*DIRECTIONS FOR THIS TASK:* The stretch wanted below opens at the line containing "1080x388 pixels." and closes at the line containing "Click the Fit". Please return it exactly, with no other lines.

*INFORMATION SHOWN:*
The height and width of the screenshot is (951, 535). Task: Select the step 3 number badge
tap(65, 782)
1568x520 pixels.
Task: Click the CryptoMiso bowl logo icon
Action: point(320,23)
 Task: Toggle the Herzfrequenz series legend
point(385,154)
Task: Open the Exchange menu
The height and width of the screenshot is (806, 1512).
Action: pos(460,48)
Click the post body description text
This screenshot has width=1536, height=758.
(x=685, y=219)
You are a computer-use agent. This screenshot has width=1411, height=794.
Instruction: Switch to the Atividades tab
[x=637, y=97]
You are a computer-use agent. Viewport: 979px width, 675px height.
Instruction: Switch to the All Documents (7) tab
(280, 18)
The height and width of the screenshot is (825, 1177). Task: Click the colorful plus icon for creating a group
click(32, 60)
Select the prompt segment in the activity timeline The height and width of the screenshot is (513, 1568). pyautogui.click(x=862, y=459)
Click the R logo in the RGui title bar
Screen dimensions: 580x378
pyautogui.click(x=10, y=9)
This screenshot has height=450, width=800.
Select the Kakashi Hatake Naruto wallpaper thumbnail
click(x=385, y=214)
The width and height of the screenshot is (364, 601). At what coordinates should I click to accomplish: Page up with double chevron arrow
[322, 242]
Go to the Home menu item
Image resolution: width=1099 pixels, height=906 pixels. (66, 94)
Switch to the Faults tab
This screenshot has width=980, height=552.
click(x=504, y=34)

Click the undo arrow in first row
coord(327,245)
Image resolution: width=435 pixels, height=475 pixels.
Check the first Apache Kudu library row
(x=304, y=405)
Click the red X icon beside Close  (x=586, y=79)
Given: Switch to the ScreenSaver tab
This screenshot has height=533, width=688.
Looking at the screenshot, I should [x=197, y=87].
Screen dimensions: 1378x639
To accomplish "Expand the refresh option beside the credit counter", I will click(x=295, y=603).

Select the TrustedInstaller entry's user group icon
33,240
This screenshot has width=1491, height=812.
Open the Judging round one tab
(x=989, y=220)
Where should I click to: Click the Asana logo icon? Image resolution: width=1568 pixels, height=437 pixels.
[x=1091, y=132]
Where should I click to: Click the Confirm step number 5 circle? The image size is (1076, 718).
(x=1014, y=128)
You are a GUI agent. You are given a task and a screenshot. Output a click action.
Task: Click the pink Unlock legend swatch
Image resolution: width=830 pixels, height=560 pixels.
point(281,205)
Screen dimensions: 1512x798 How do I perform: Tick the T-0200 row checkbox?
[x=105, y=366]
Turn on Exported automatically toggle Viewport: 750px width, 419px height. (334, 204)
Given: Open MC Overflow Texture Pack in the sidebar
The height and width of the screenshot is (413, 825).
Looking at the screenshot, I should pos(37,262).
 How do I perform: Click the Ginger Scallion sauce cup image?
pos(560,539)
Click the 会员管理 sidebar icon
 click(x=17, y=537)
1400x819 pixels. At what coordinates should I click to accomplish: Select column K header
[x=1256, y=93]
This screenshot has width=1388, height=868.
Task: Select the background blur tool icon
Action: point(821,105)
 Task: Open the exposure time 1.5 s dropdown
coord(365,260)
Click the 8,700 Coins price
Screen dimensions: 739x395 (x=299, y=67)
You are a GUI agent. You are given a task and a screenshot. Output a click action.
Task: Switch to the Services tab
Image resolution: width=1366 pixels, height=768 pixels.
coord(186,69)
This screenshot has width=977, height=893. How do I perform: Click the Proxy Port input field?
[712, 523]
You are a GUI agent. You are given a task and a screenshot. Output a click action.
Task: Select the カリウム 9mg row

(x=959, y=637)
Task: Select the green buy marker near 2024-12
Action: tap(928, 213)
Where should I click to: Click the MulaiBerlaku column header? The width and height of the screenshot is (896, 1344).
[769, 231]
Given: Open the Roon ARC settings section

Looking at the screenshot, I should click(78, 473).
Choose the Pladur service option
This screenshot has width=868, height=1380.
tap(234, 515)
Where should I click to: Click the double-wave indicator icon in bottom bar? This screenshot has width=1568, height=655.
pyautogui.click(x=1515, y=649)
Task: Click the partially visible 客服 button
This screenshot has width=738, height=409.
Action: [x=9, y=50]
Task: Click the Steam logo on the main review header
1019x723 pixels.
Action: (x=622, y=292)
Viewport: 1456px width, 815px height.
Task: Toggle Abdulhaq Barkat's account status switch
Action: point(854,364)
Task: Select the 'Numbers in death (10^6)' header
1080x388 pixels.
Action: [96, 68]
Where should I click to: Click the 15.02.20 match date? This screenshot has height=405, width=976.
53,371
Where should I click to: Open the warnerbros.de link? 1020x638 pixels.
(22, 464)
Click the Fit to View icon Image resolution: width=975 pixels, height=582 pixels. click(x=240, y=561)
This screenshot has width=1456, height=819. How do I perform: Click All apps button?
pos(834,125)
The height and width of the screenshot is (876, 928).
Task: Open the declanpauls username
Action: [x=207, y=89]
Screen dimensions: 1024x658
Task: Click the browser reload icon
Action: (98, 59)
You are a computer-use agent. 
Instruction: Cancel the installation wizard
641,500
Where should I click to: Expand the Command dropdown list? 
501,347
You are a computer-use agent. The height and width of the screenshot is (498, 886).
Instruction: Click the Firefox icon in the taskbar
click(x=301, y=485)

*COMPLETED EXERCISE:*
1080x388 pixels.
Action: [96, 68]
Where should I click to: Click the 15.02.20 match date? This screenshot has height=405, width=976.
53,371
Where should I click to: Open the warnerbros.de link? 1020x638 pixels.
(22, 464)
Click the Fit to View icon Image resolution: width=975 pixels, height=582 pixels. click(x=240, y=561)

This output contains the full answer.